I had high hopes for The Last Full Measure, based on a general interest in the era it depicts and, despite the fact that I’ve never read anything by him, on the reputation of the author. Sadly, my expectations were not met.
The main issue with this short novella (just over 100 pages) is that it works very well as an idea, but the writing is extremely dull and the characters don’t transcend the ideas they are supposed to embody. It’s an interesting alternate history, and one which historians and constitutional thinkers can probably argue about at length, but as a story it’s not successful.
Here’s a sample bit of dialogue:
“What brings a military officer to this state, for so I judge you to be? What was your offense?”
“A former officer,” the other corrected, his mouth twisting at the words. “I refused an unlawful order, one which would have required me to violate the Constitution. After a brief show-trial for treason in front of the hooded judges of one of the military tribunals, here I sit beside you, bound for servitude for the crimes of believing in liberty and in the Republic.”

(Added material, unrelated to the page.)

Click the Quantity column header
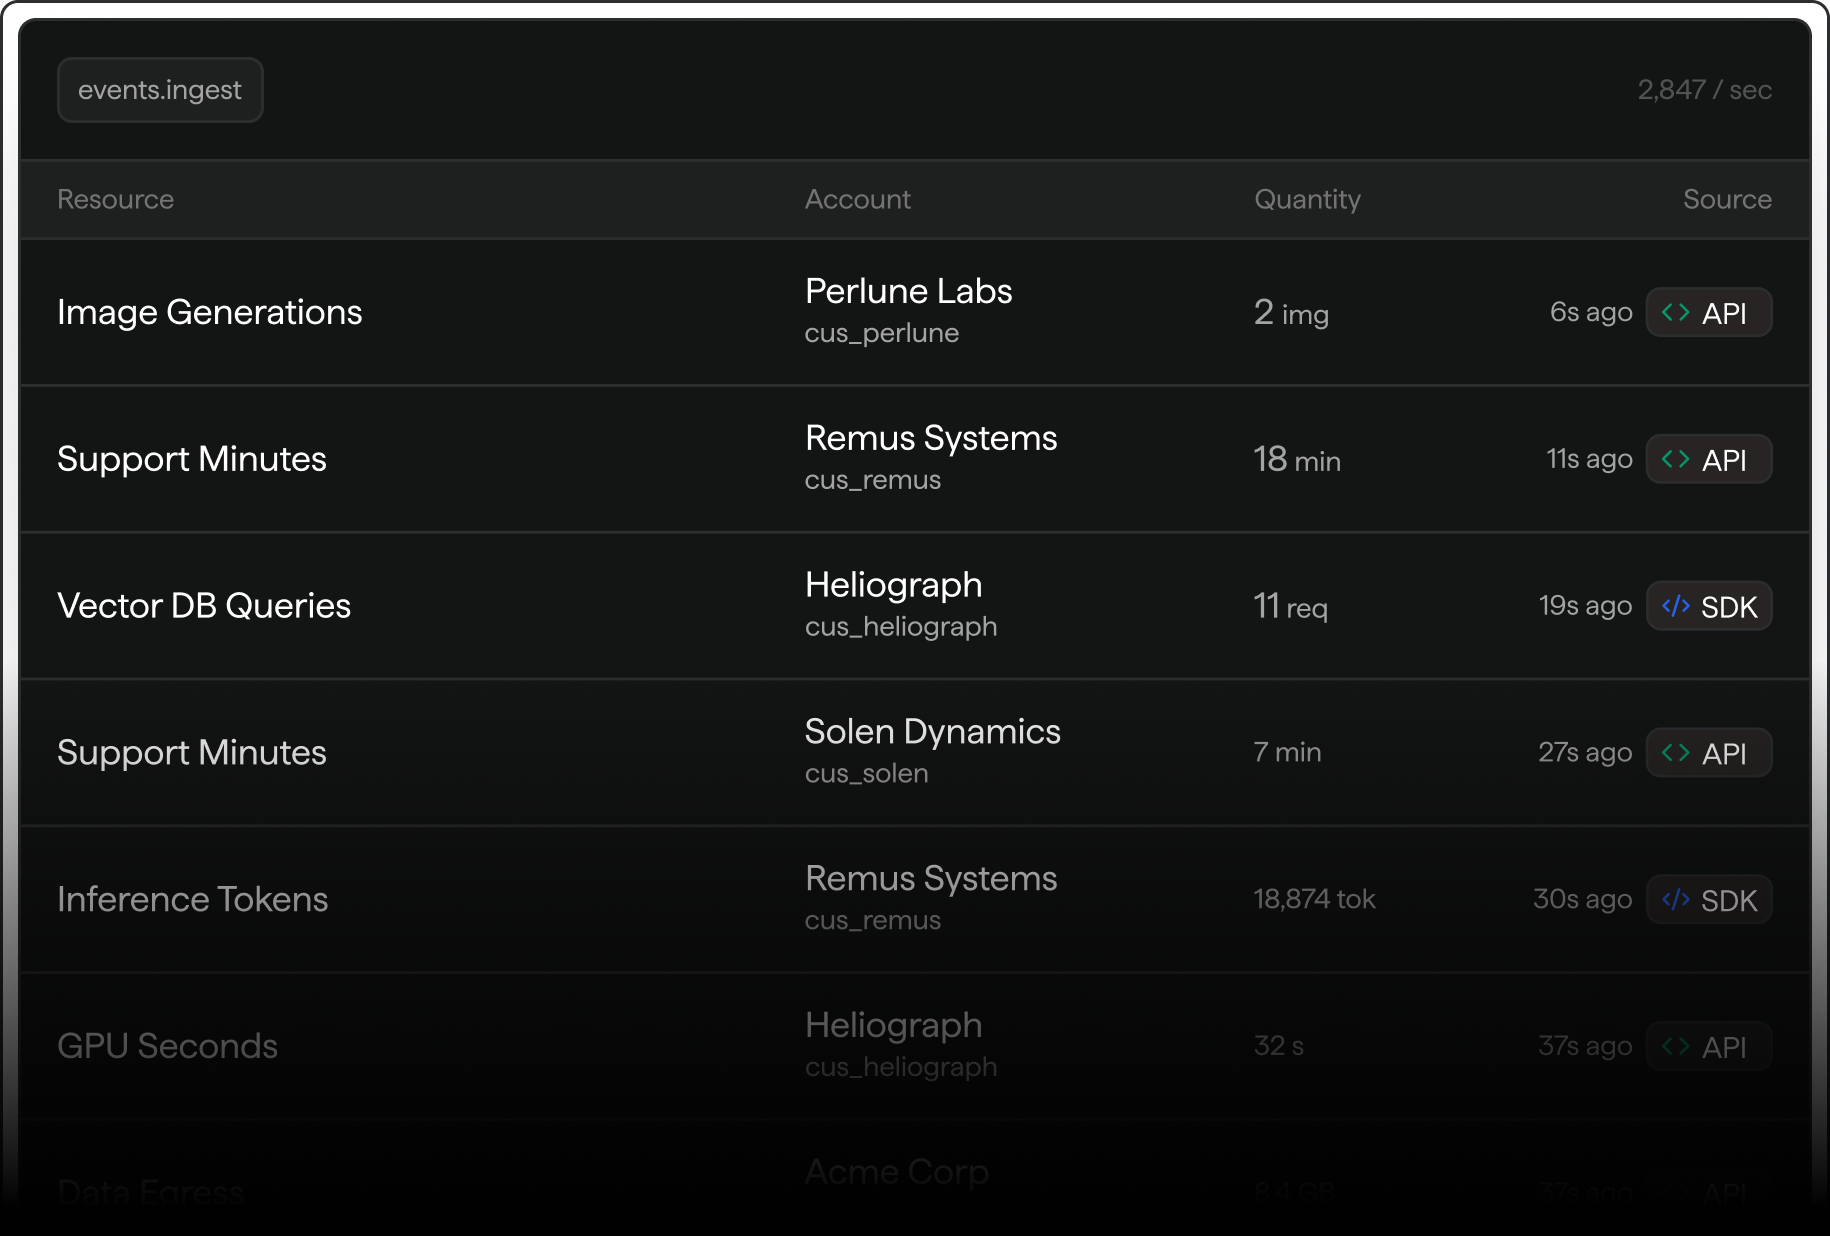click(1307, 199)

This kind of speechifying back-and-forth “here I sit” monologue takes the place of most realistic-sounding dialogue throughout the novella. It’s clunky and unnatural and, after a few pages, extremely annoying. It feels as if the author relied only on the historical importance of the people he places in his alternate history setting (Ulysses Grant, Robert E. Lee, Abraham Lincoln) and forgot to turn them into actual, interesting, human-sounding characters. Every character sounds like one of the animatronic statues in the Hall of Presidents in Disneyworld, and displays just as much life.
Even the battle scenes and the supposedly stirring speeches lack any kind of dynamism, probably because the characters are stick figures based on historical sketches, going through the motions in a plot that is held together by historical references that could have been mined for an incredible amount of drama but instead fall completely flat.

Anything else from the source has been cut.